**Task brief**. After locating the line that holds "This screenshot has width=367, height=151.", repeat it and each following line exactly until the material ends, skipping pictures.

----- Data for the task

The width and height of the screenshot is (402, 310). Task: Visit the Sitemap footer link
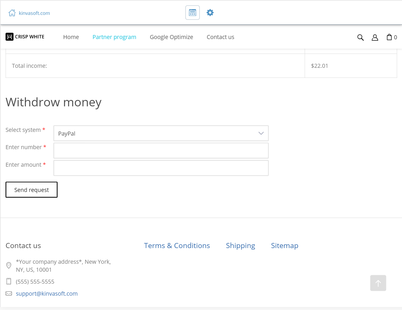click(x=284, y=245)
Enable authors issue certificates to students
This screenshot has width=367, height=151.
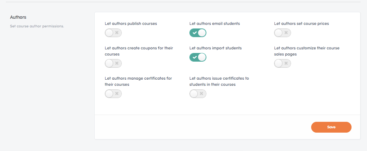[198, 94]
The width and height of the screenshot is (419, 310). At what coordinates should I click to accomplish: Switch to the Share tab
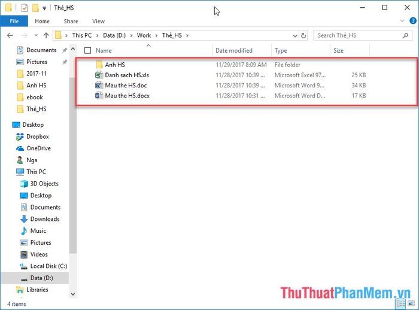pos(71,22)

----------

**Output below**.
This screenshot has width=367, height=151.
[198, 94]
The width and height of the screenshot is (419, 310). At what coordinates should I click to accomplish: Switch to the Share tab
pos(71,22)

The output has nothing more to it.